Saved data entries
---
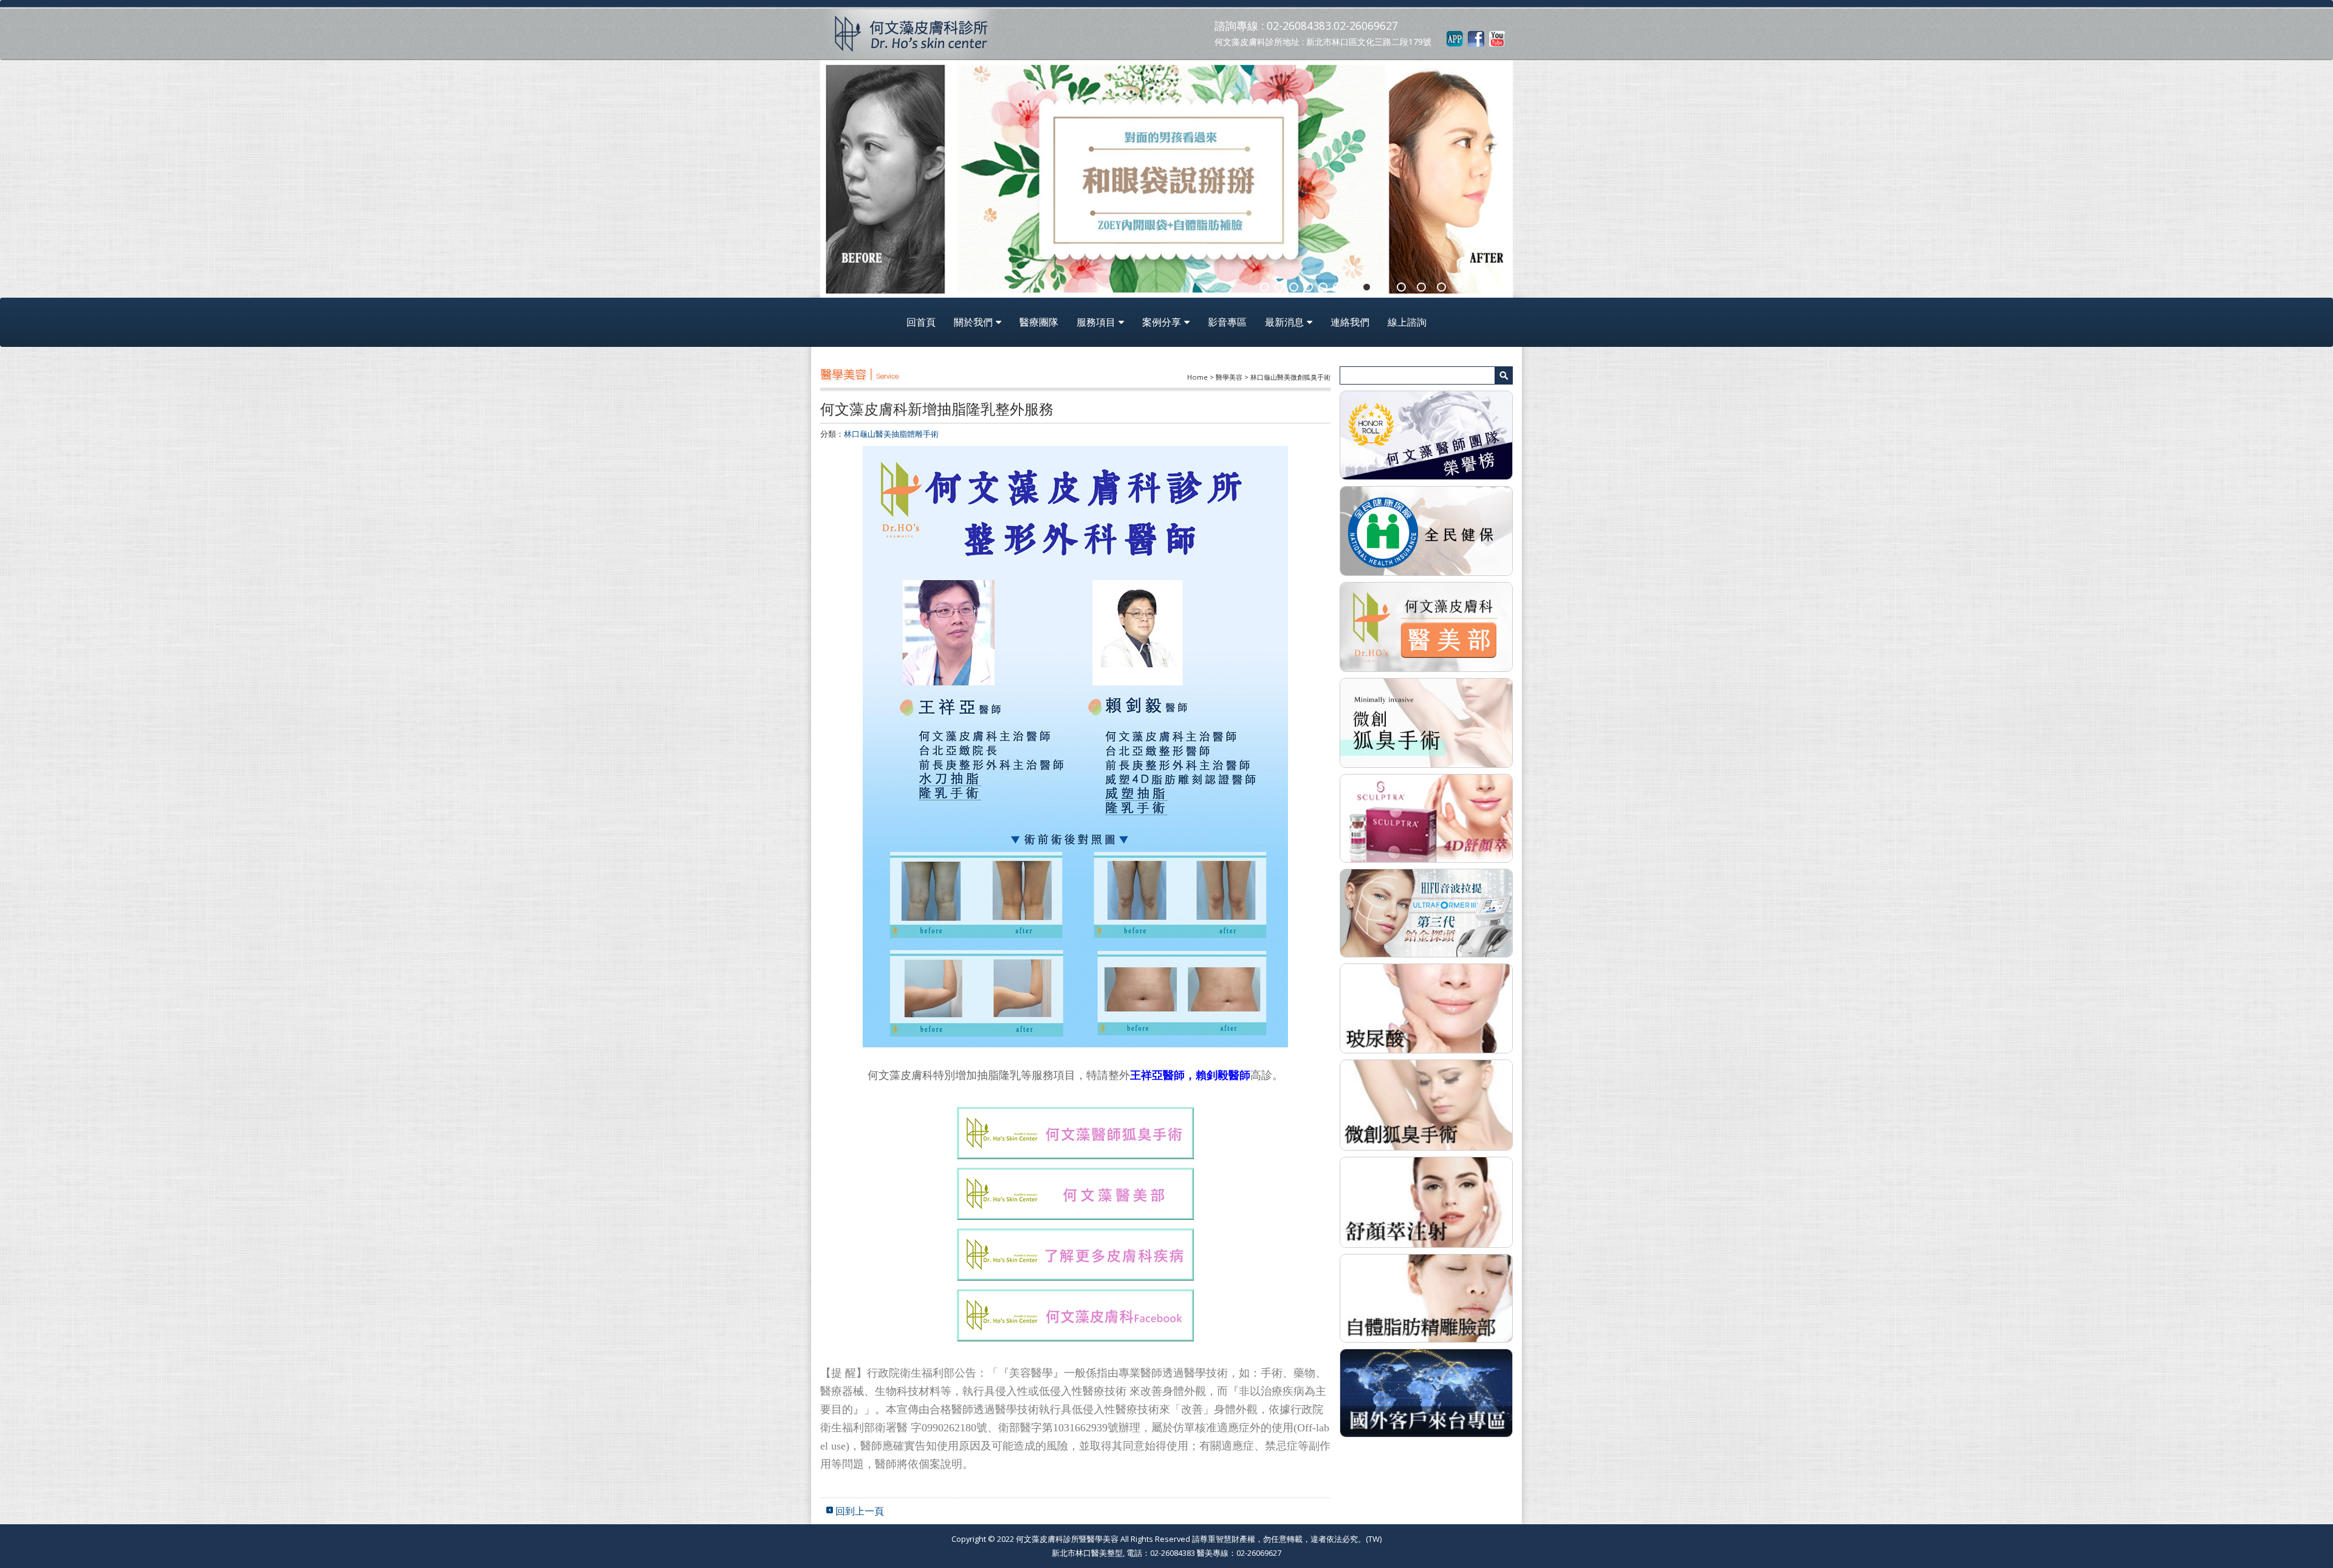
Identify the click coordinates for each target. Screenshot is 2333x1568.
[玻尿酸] (1426, 1007)
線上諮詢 (1407, 322)
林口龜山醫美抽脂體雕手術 (891, 433)
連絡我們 (1350, 322)
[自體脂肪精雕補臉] (1426, 1297)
---
◆ **WHAT THE EXERCISE ASKS**: In the copy, no pictures should appear; the records themselves must be repeated exactly.

◆ **FINISHED TASK**:
Identify the click coordinates for each target. Screenshot is 2333x1568.
[玻尿酸] (1426, 1007)
線上諮詢 (1407, 322)
林口龜山醫美抽脂體雕手術 (891, 433)
連絡我們 (1350, 322)
[自體脂肪精雕補臉] (1426, 1297)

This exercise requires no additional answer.